**WHAT NEEDS TO BE DONE**
Rewrite the material below, changing "Screen dimensions" to "Screen size" wherever it occurs and leaving everything else as it is.

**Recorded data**
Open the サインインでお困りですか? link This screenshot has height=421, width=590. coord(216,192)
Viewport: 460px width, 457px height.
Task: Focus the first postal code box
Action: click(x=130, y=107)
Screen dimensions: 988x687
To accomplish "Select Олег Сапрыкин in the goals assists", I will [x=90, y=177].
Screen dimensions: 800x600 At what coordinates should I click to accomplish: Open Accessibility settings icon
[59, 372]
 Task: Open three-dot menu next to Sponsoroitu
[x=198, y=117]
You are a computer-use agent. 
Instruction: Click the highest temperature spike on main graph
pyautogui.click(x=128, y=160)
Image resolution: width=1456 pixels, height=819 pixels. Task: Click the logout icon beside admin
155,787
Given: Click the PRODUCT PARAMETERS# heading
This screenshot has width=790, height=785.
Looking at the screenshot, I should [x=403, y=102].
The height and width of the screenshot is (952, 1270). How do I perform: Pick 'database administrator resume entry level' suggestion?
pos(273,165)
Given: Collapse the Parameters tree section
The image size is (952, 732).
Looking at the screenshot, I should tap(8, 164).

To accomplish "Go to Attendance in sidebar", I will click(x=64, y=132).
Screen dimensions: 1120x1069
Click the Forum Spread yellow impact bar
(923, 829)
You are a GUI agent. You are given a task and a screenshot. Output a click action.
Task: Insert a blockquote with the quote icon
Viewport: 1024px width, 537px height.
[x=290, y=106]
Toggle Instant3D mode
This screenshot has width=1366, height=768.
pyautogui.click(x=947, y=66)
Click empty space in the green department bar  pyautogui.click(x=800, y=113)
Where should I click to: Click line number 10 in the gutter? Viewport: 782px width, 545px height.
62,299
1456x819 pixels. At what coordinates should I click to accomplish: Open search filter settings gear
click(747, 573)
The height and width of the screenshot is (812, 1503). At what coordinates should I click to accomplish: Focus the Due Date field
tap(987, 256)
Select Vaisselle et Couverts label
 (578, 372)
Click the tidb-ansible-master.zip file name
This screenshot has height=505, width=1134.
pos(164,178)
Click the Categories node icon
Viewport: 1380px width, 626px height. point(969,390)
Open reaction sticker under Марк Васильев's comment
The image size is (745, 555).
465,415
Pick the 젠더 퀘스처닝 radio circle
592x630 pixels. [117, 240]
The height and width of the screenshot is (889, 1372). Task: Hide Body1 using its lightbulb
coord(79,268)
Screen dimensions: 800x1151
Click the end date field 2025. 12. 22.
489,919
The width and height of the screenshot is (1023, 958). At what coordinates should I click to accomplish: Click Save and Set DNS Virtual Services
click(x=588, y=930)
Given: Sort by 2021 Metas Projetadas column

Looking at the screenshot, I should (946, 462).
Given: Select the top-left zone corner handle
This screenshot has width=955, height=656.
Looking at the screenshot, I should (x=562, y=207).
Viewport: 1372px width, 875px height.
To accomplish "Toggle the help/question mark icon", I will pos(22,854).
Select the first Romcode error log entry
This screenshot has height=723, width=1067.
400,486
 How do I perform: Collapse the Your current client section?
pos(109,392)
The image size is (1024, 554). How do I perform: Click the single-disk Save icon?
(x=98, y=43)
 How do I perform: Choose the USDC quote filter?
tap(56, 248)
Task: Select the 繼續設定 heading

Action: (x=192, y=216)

**PROBLEM SOLUTION**
Open the サインインでお困りですか? link This screenshot has height=421, width=590. coord(216,192)
Viewport: 460px width, 457px height.
Task: Focus the first postal code box
Action: click(x=130, y=107)
Screen size: 988x687
To accomplish "Select Олег Сапрыкин in the goals assists", I will [x=90, y=177].
Screen size: 800x600 At what coordinates should I click to accomplish: Open Accessibility settings icon
[59, 372]
 Task: Open three-dot menu next to Sponsoroitu
[x=198, y=117]
You are a computer-use agent. 
Instruction: Click the highest temperature spike on main graph
pyautogui.click(x=128, y=160)
Image resolution: width=1456 pixels, height=819 pixels. Task: Click the logout icon beside admin
155,787
Given: Click the PRODUCT PARAMETERS# heading
This screenshot has width=790, height=785.
Looking at the screenshot, I should [x=403, y=102].
The height and width of the screenshot is (952, 1270). How do I perform: Pick 'database administrator resume entry level' suggestion?
pos(273,165)
Given: Collapse the Parameters tree section
The image size is (952, 732).
Looking at the screenshot, I should tap(8, 164).

To accomplish "Go to Attendance in sidebar", I will click(x=64, y=132).
Screen size: 1120x1069
Click the Forum Spread yellow impact bar
(923, 829)
You are a GUI agent. You are given a task and a screenshot. Output a click action.
Task: Insert a blockquote with the quote icon
Viewport: 1024px width, 537px height.
[x=290, y=106]
Toggle Instant3D mode
This screenshot has width=1366, height=768.
pyautogui.click(x=947, y=66)
Click empty space in the green department bar  pyautogui.click(x=800, y=113)
Where should I click to: Click line number 10 in the gutter? Viewport: 782px width, 545px height.
62,299
1456x819 pixels. At what coordinates should I click to accomplish: Open search filter settings gear
click(747, 573)
The height and width of the screenshot is (812, 1503). At what coordinates should I click to accomplish: Focus the Due Date field
tap(987, 256)
Select Vaisselle et Couverts label
 (578, 372)
Click the tidb-ansible-master.zip file name
This screenshot has height=505, width=1134.
pos(164,178)
Click the Categories node icon
Viewport: 1380px width, 626px height. point(969,390)
Open reaction sticker under Марк Васильев's comment
The image size is (745, 555).
465,415
Pick the 젠더 퀘스처닝 radio circle
592x630 pixels. [117, 240]
The height and width of the screenshot is (889, 1372). Task: Hide Body1 using its lightbulb
coord(79,268)
Screen size: 800x1151
Click the end date field 2025. 12. 22.
489,919
The width and height of the screenshot is (1023, 958). At what coordinates should I click to accomplish: Click Save and Set DNS Virtual Services
click(x=588, y=930)
Given: Sort by 2021 Metas Projetadas column

Looking at the screenshot, I should (946, 462).
Given: Select the top-left zone corner handle
This screenshot has width=955, height=656.
Looking at the screenshot, I should (x=562, y=207).
Viewport: 1372px width, 875px height.
To accomplish "Toggle the help/question mark icon", I will pos(22,854).
Select the first Romcode error log entry
This screenshot has height=723, width=1067.
400,486
 How do I perform: Collapse the Your current client section?
pos(109,392)
The image size is (1024, 554). How do I perform: Click the single-disk Save icon?
(x=98, y=43)
 How do I perform: Choose the USDC quote filter?
tap(56, 248)
Task: Select the 繼續設定 heading

Action: (x=192, y=216)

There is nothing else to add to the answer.